In other words, the shirt that fit my specifications was made for pregnant women.
Did this make me cry? Au contraire! It opened doors, because now I had a heretofore unrealized resource for comfortable clothing that fits my body. Praise be.
This, then, is my Mother’s Day offering. Making babies changes our bodies in a way that keeps on giving. And how could it be otherwise? Portland dads often mark the transition to fatherhood with tattoos of their kids’ names and birth dates. Mothers are marked already.
When I bend to touch my toes, and then tuck in my chin and look back up at my belly button, the folds and puckering of my skin can look almost like a thick-skinned tropical flower, my belly button the center, my thick, stretched belly skin fanning out like petals.
The illusion works better if I squint, but I like thinking of my round, sagging belly as a flower my children left behind to remind me they were there. As if I could ever forget!
What a good way to look at your giving body.

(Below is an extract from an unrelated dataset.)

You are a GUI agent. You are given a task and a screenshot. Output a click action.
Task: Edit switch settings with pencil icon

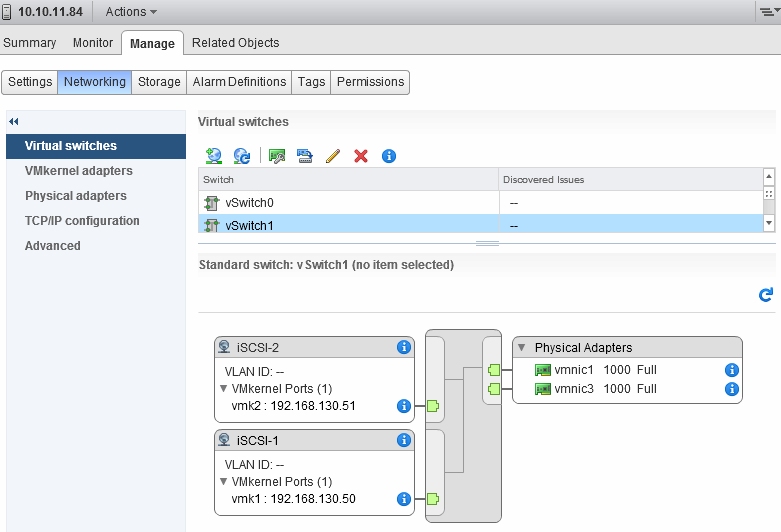(333, 156)
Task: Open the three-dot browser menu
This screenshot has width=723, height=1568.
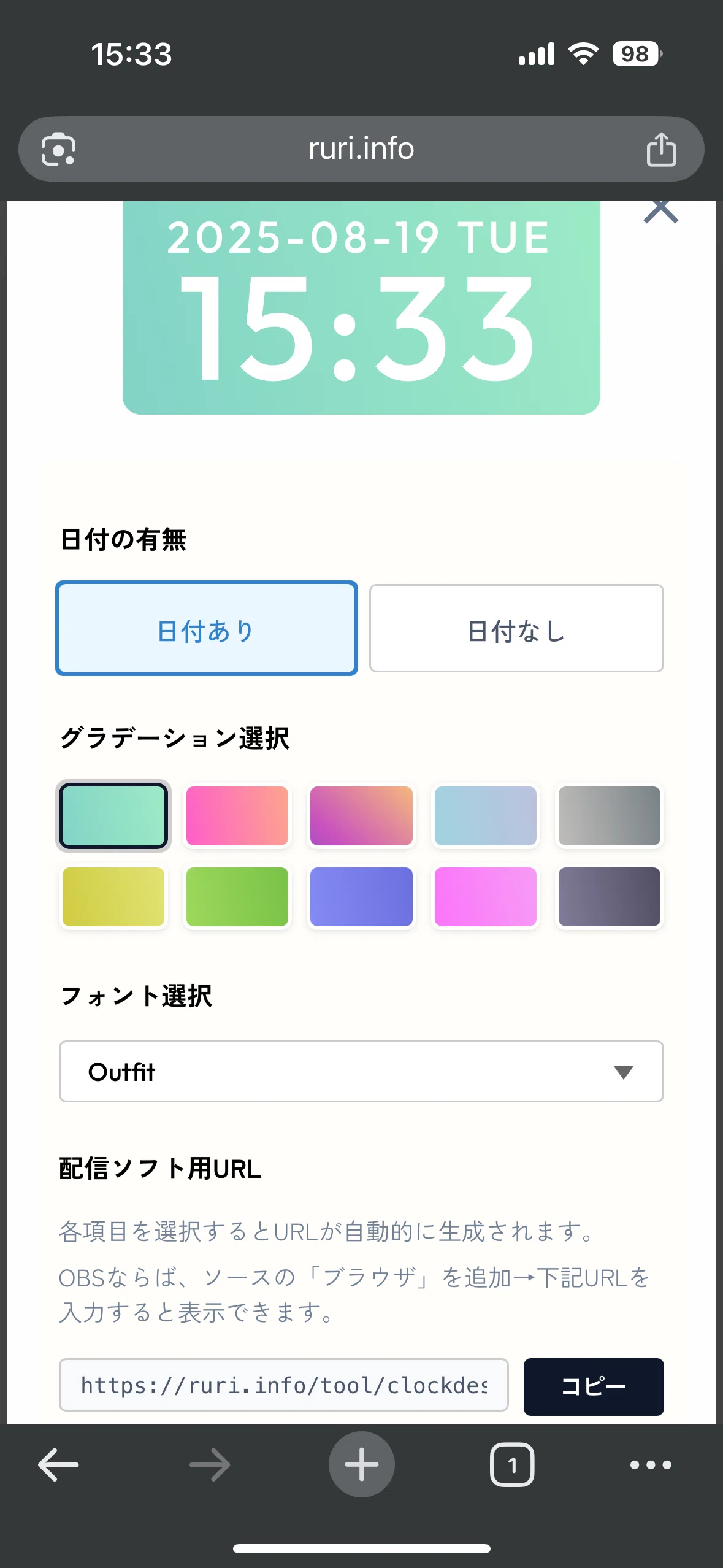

This is great! I’m smiling broadly.
Sometimes looking at women’s bodies I know
to be mothers and then looking at my body I
think I did not have that incomparable initiation,
and I all of a sudden I feel the missing of those
marks in not just my unstretched tummy but in
all other realms as well.
Go Mothers! The nourishment you bring to this world
keeps it going.
Happy Mother’s Day, Katrina! Lets celebrate our bellies!
Katrina, this is beautiful. As are you. Happy Mothers Day!
I love this! I told someone recently that I’ll never feel fat again after having been pregnant and watching my body change permanently: grow and diminish, although not to where it was before — why should it? My “Mirabelly” is my proud reminder of what I grew inside of me. I hate the media’s emphasis on “getting your body back.” Back to what: empty?